Acute Mountain Sickness (AMS) – also know as altitude sickness and altitude illness – is a pathological effect on humans caused by going to high altitudes too fast, where lower levels in oxygen inhibit normal physiological processes.

People typically start experiencing Acute Mountain Sickness symptoms at about 10,000 feet (3,000 m).

Some people can experience symptoms as low as 8,000 feet (just over 2,400 m).

Due to Kilimanjaro’s rather rapid ascent profile altitude sickness amongst trekkers is unfortunately quite common (see these academic studies).

There are three levels of Acute Mountain Sickness symptoms – mild, moderate and serious. We discuss each here.

  • Mild
  • Moderate
  • Severe

These include:

  • Fatigue
  • Headaches
  • Nausea and Dizziness
  • Shortness of breath
  • Disturbed sleep
  • Loss of appetite

If you suffer any of the symptoms above it is important to communicate to your climbing partners and guide how you are feeling. These symptoms generally disappear if you rest for a day at the level at which they originally started. This is why an acclimatization day where you climb high and sleep low is so important!

High Altitude Cerebral Edema

High Altitude Cerebral Edema (HACE), is a condition associated with severe Acute Mountain Sickness. It occurs due to swelling of the brain tissue from fluid build up in the cranium. It is a life threatening condition.

On Kilimanjaro, people suffering from HACE should descend immediately and seek medial attention when they get to the lower reaches of the mountain.

HACE can be identified if someone is suffering from the following symptoms:

  • Severe headaches which cannot be relieved by medication
  • Hallucination
  • Loss of consciousness
  • Disorientation
  • Loss of coordination (i.e. ataxia)
  • Memory loss
  • Coma

HACE tends to set in at night. Do not hang around until morning if someone in your group is suffering HACE symptoms. The longer you wait at altitude the greater the probability of fatality. Descend immediately – even under darkness. Under no circumstances should one ascend if they have suspected HACE symptoms. If you have oxygen it can be administered along with a steroid called, dexamethasone, but these should only be used in conjunction with rapid descent.

High Altitude Pulmonary Edema

High Altitude Pulmonary Edema (HAPE) is a condition associated with Acute Mountain Sickness and occurs because of fluid build up in the lungs.

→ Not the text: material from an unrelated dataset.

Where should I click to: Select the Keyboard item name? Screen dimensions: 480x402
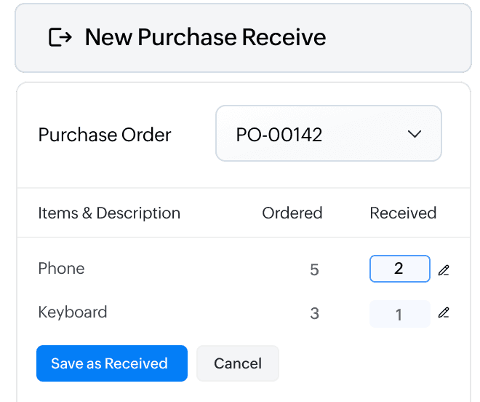[72, 312]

Fluid in the lungs prevents the effective exchange of oxygen and thus a decrease of oxygen into the bloodstream.

HAPE almost always occurs because of ascending too high, too fast.
It is a life threatening condition and therefore every precaution should be taken to avoid it when trekking Mount Kilimanjaro.

Clear symptoms that one is suffering from HAPE include:

  • Very short of breath, even while resting
  • Very tight chest
  • The feeling of suffocation, particularly while sleeping
  • Coughing that brings up white, frothy fluid
  • Extreme fatigue and weakness
  • Confusion, hallucination and irrational behaviour

If the last symptom occurs (i.e. confusion, hallucination and irrational behaviour) one can assume that the pulmonary edema has started to affect the brain due to a lack of oxygen in the bloodstream.

Any available oxygen should be administered. The drug, Nifedipine, has been shown to ameliorate the condition, but descent is the only cure.

Trekkers should take care to ensure that the person descending with High Altitude Pulmonary Edema doesn’t exert themselves as this can result in worsening of the condition. A stretcher evacuation is the preferred method of descent.

Once the person has reached the lower limits of the mountain, medical support should be sought immediately.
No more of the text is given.